▶ Input for this task:
····················

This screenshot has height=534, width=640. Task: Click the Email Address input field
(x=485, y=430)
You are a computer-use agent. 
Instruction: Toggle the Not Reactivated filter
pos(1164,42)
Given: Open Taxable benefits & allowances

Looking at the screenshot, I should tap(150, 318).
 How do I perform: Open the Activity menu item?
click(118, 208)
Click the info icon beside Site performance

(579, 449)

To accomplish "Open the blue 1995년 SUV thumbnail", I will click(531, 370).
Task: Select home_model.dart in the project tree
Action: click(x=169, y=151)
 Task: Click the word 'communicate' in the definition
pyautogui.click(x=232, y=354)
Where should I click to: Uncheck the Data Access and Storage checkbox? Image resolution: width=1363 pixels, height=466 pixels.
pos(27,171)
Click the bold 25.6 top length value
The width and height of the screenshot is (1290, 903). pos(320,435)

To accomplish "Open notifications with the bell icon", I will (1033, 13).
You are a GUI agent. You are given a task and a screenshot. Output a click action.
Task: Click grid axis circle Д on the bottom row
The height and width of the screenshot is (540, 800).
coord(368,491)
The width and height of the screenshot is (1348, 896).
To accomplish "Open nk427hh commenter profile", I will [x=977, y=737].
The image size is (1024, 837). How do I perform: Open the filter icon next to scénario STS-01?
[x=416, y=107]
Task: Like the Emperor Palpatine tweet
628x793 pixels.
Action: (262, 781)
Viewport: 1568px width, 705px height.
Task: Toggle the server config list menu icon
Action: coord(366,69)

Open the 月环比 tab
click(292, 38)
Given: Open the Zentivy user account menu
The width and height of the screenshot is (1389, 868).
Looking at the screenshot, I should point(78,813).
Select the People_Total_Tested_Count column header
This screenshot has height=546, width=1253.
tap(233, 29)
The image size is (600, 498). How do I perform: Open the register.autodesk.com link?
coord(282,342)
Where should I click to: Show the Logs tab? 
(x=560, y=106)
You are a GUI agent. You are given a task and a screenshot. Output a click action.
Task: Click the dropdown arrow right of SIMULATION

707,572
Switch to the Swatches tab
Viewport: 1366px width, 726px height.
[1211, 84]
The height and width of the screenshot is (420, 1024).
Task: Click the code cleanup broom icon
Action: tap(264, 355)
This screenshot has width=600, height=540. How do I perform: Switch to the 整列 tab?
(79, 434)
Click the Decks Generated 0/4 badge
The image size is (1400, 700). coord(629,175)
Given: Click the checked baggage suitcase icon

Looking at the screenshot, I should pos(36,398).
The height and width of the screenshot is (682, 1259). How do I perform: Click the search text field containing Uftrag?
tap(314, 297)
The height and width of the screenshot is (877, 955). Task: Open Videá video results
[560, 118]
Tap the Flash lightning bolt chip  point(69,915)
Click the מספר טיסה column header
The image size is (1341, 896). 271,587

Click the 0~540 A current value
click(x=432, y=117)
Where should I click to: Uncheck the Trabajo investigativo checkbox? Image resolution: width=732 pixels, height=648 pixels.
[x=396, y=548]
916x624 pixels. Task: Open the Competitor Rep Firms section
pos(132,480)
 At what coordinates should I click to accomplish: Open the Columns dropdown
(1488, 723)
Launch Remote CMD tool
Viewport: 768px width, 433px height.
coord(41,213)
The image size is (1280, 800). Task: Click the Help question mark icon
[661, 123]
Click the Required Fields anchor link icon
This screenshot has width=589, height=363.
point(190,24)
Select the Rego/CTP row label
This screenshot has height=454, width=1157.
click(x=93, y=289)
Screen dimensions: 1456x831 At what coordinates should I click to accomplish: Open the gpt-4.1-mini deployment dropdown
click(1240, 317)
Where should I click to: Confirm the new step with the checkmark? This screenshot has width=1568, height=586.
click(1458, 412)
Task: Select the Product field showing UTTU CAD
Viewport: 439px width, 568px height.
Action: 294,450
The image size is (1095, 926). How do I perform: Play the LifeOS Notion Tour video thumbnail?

····················

▶ Instructions to follow: Would you repeat all of the data above, word for word?

▶ Expected answer:
This screenshot has height=534, width=640. Task: Click the Email Address input field
(x=485, y=430)
You are a computer-use agent. 
Instruction: Toggle the Not Reactivated filter
pos(1164,42)
Given: Open Taxable benefits & allowances

Looking at the screenshot, I should tap(150, 318).
 How do I perform: Open the Activity menu item?
click(118, 208)
Click the info icon beside Site performance

(579, 449)

To accomplish "Open the blue 1995년 SUV thumbnail", I will click(531, 370).
Task: Select home_model.dart in the project tree
Action: click(x=169, y=151)
 Task: Click the word 'communicate' in the definition
pyautogui.click(x=232, y=354)
Where should I click to: Uncheck the Data Access and Storage checkbox? Image resolution: width=1363 pixels, height=466 pixels.
pos(27,171)
Click the bold 25.6 top length value
The width and height of the screenshot is (1290, 903). pos(320,435)

To accomplish "Open notifications with the bell icon", I will (1033, 13).
You are a GUI agent. You are given a task and a screenshot. Output a click action.
Task: Click grid axis circle Д on the bottom row
The height and width of the screenshot is (540, 800).
coord(368,491)
The width and height of the screenshot is (1348, 896).
To accomplish "Open nk427hh commenter profile", I will [x=977, y=737].
The image size is (1024, 837). How do I perform: Open the filter icon next to scénario STS-01?
[x=416, y=107]
Task: Like the Emperor Palpatine tweet
628x793 pixels.
Action: (262, 781)
Viewport: 1568px width, 705px height.
Task: Toggle the server config list menu icon
Action: coord(366,69)

Open the 月环比 tab
click(292, 38)
Given: Open the Zentivy user account menu
The width and height of the screenshot is (1389, 868).
Looking at the screenshot, I should point(78,813).
Select the People_Total_Tested_Count column header
This screenshot has height=546, width=1253.
tap(233, 29)
The image size is (600, 498). How do I perform: Open the register.autodesk.com link?
coord(282,342)
Where should I click to: Show the Logs tab? 
(x=560, y=106)
You are a GUI agent. You are given a task and a screenshot. Output a click action.
Task: Click the dropdown arrow right of SIMULATION

707,572
Switch to the Swatches tab
Viewport: 1366px width, 726px height.
[1211, 84]
The height and width of the screenshot is (420, 1024).
Task: Click the code cleanup broom icon
Action: tap(264, 355)
This screenshot has width=600, height=540. How do I perform: Switch to the 整列 tab?
(79, 434)
Click the Decks Generated 0/4 badge
The image size is (1400, 700). coord(629,175)
Given: Click the checked baggage suitcase icon

Looking at the screenshot, I should pos(36,398).
The height and width of the screenshot is (682, 1259). How do I perform: Click the search text field containing Uftrag?
tap(314, 297)
The height and width of the screenshot is (877, 955). Task: Open Videá video results
[560, 118]
Tap the Flash lightning bolt chip  point(69,915)
Click the מספר טיסה column header
The image size is (1341, 896). 271,587

Click the 0~540 A current value
click(x=432, y=117)
Where should I click to: Uncheck the Trabajo investigativo checkbox? Image resolution: width=732 pixels, height=648 pixels.
[x=396, y=548]
916x624 pixels. Task: Open the Competitor Rep Firms section
pos(132,480)
 At what coordinates should I click to accomplish: Open the Columns dropdown
(1488, 723)
Launch Remote CMD tool
Viewport: 768px width, 433px height.
coord(41,213)
The image size is (1280, 800). Task: Click the Help question mark icon
[661, 123]
Click the Required Fields anchor link icon
This screenshot has width=589, height=363.
point(190,24)
Select the Rego/CTP row label
This screenshot has height=454, width=1157.
click(x=93, y=289)
Screen dimensions: 1456x831 At what coordinates should I click to accomplish: Open the gpt-4.1-mini deployment dropdown
click(1240, 317)
Where should I click to: Confirm the new step with the checkmark? This screenshot has width=1568, height=586.
click(1458, 412)
Task: Select the Product field showing UTTU CAD
Viewport: 439px width, 568px height.
Action: 294,450
The image size is (1095, 926). How do I perform: Play the LifeOS Notion Tour video thumbnail?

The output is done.